Just like in the consumer world, customer experience is becoming more important than price, product, or features. The challenge is to cut through complicated, multi-buyer sales processes and connect with clients. Here’s how enterprise marketers and salespeople can do just that.

Emotion matters
It’s unquestionable that consumer brands evoke strong feelings among consumers, but enterprise buyers are arguably even more emotionally connected to their vendors and service providers. Think about it: an individual might be disappointed if a consumer purchase doesn’t live up to expectations, but a B2B purchase decision includes greater risks.

If the purchase decision fails to meet expectations, the key stakeholders may lose time, credibility, or possibly their jobs. With so much at stake, it’s reasonable for people to feel a strong connection to a vendor or service provider.

So, how can enterprise brands begin building that emotional connection with buyers? Personalization is the key to enhancing and differentiating your brand from your competitors. Only in rare instances will a marketing campaign convince someone to buy from the company.
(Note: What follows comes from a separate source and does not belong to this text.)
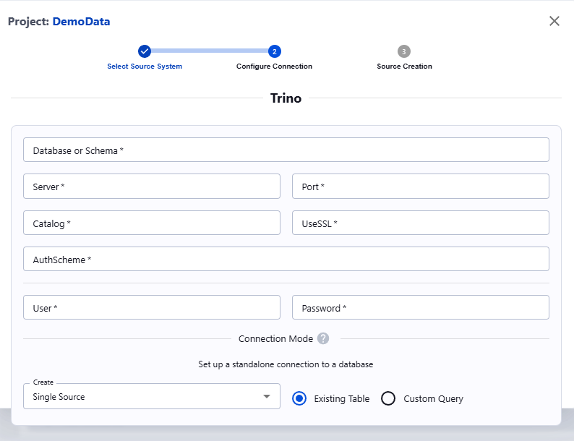Click into the Server input field
Screen dimensions: 574x441
tap(152, 187)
What pushes the needle is the aggregation of interactions with the brand including word-of-mouth mentions, face-to-face meetings with marketing and sales representatives, etc.


Contextualize the prospect’s pain points and needs: In addition to researching the prospect’s role in the company, buyer personas are helpful for understanding how to address that person’s general pain points.
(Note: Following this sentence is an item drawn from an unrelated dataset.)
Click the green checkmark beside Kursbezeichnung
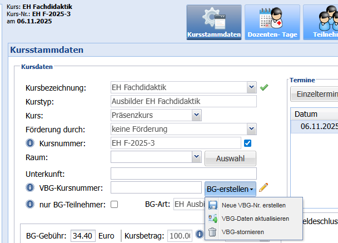pyautogui.click(x=264, y=87)
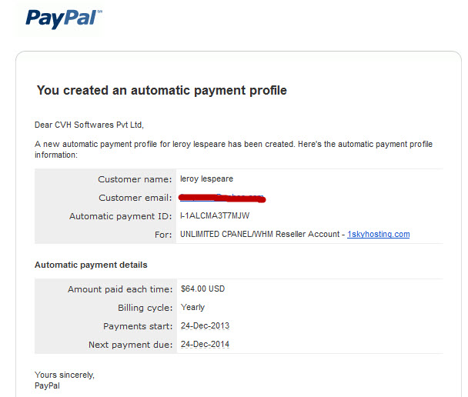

Deliver value as early as possible: Look for opportunities to provide helpful information, such as by sharing product information that isn’t available online.

Put yourself in your customer’s shoes: Your brand or product isn’t the hero of the story. Instead, explain how your company or product can help the buyer reach his or her specific goals.

Know the difference between personalized and personal: People can discern between a generic email that’s been populated with a few personal details and a thoughtful note. And they tend to respond better to the latter. Another way to think of this is you can’t automate relationships.

Be consistent: Once you’ve secured the account, make sure you’re providing a great experience at every touchpoint. Map the buyer journey from purchase through onboarding and retention to help you track each point of the customer lifecycle.



Don’t be creepy
There’s a fine line between demonstrating that you’ve taken the trouble to understand the prospect’s needs and an invasion of privacy. Just because you can target your ad or pitch at a granular level doesn’t mean you should. Instead, ask yourself, “how well do we know this prospect and how well should we know them?” The answer should vary with each prospect.

While business decisions may be driven by hard data and results, behind every purchase is a person. Therefore, taking the buyer’s perspective and needs into consideration is just as important as explaining the business value of the product or service.

Because when it’s time to make a decision, the answer to the question, “will this vendor treat me and my company as a valued customer?” could decide what the buyer’s next move will be.